Les dissolutions participent à l’affaiblissement des mouvements sociaux en exacerbant les logiques de dissociation, que ce soit entre les groupes et en leur sein. C’est un objectif mentionné explicitement dans certains décrets. Celui du Bloc lorrain conclue : «Considérant que l’ensemble de ces agissements, particulièrement nombreux, doivent être imputés à l’association « le Bloc lorrain », y compris lorsqu’ils ont été commis par ses membres, dès lors qu’elle ne les a pas condamnés et permettent de regarder cette association comme provoquant à (…) ». À l’intérieur d’une organisation, des lignes de démarcation sont induites. La procédure est notifiée aux personnes identifiées par l’État comme les leaders ou les porte-paroles des groupes, en mains propres ou directement à leur domicile. Les personnes occupant des fonctions de cadre, ou perçues comme telles par les autorités, sont particulièrement exposées à des poursuites judiciaires et encourent de lourdes sanctions si ces formes de structuration sont reconnues et admises au sein de l’organisation. Cela a pour effet de freiner l’investissement des membres qui, pour certains, préféreront ne pas paraître en « première ligne » de l’organisation. La procédure de dissolution applique donc des processus d’individualisation qui facilitent la chaîne pénale, en particulier dans le cadre d’une reconstitution de ligue dissoute. Ce délit pénal est puni au maximum de trois ans de prison et 45 000 euros d’amende13. Dans l’opposition à la procédure, des membres d’un groupe peuvent être tentés de se dissocier, publiquement ou en son sein, quittant le navire. Ces effets concernent également l’échelle des individus qui gravitent autour de l’organisation visée. La procédure, méconnue, produit de la peur, crispant l’écosystème de l’organisation tout entier et conduisant des sympathisants à prendre leurs distances par précaution.

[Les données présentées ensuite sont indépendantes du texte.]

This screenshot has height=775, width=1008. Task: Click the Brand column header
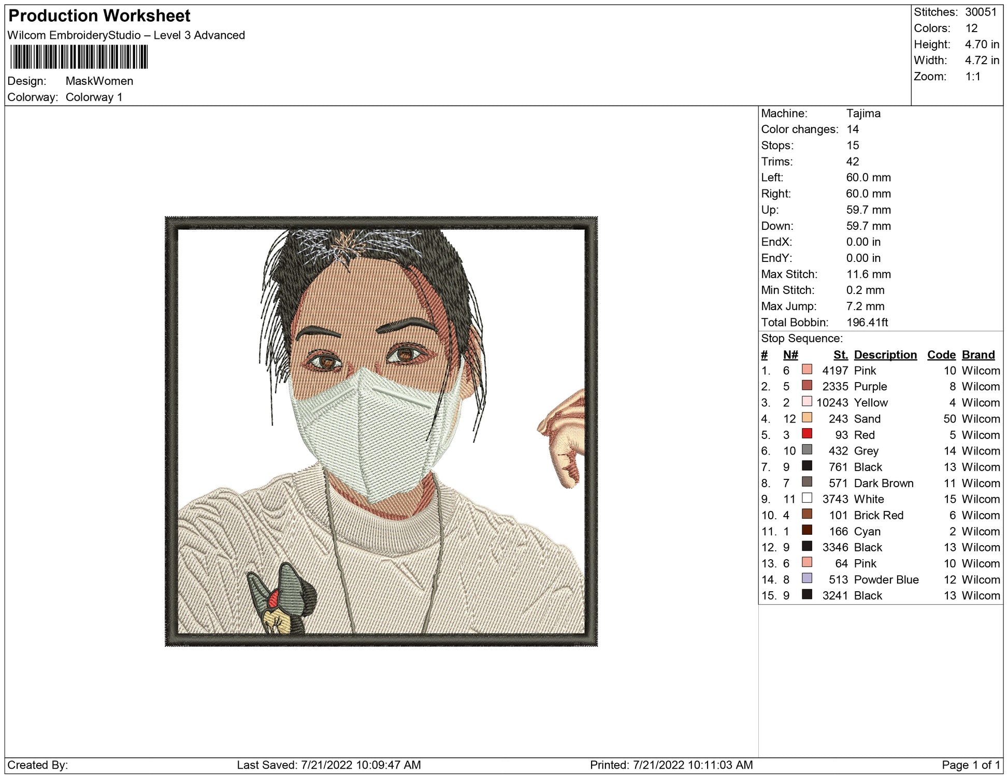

Des logiques de dissociation sont également à l’œuvre entre les groupes, selon les lignes de défense qu’ils adoptent face à la procédure – sur les fondements de leurs pratiques et leurs positionnements politiques, la teneur réelle ou supposée de leurs agissements, ou encore sur le plan matériel et leur capacité à rebondir, tous les groupes ne disposant pas des mêmes moyens et appuis pour se défendre. Si les groupes sont conduits à se singulariser, à justifier leur existence et leurs activités, la ligne de défense des uns risque d’impacter lourdement les autres. Or, moins l’on a une expérience de la répression judiciaire, plus il est difficile de tenir une ligne politique face aux avocat.es, qui peuvent rapidement avoir tendance à conseiller de renier certains éléments du discours ou des actes reprochés par le décret de dissolution et que l’on voudrait pourtant défendre, afin que son éventuelle annulation ne soit pas synonyme de nouveaux arguments contre d’autres organisations camarades. De ce point de vue, il se révèle crucial d’obtenir le plus grand nombre d’informations aux avocat.es sur le fonctionnement du Conseil d’État, sa composition et ses dynamiques actuelles. Par ailleurs, renoncer à une partie de ses activités dans un contexte de dissolution rend d’autant plus difficile pour d’autres organisations de s’en saisir, voire même de s’en défendre dans le cadre d’une nouvelle procédure. Tout porte alors à croire qu’abandonner préventivement des modalités organisationnelles ou d’action permettra de se prémunir d’une procédure de dissolution, affaiblissant considérablement les discours subversifs et la conflictualité politique.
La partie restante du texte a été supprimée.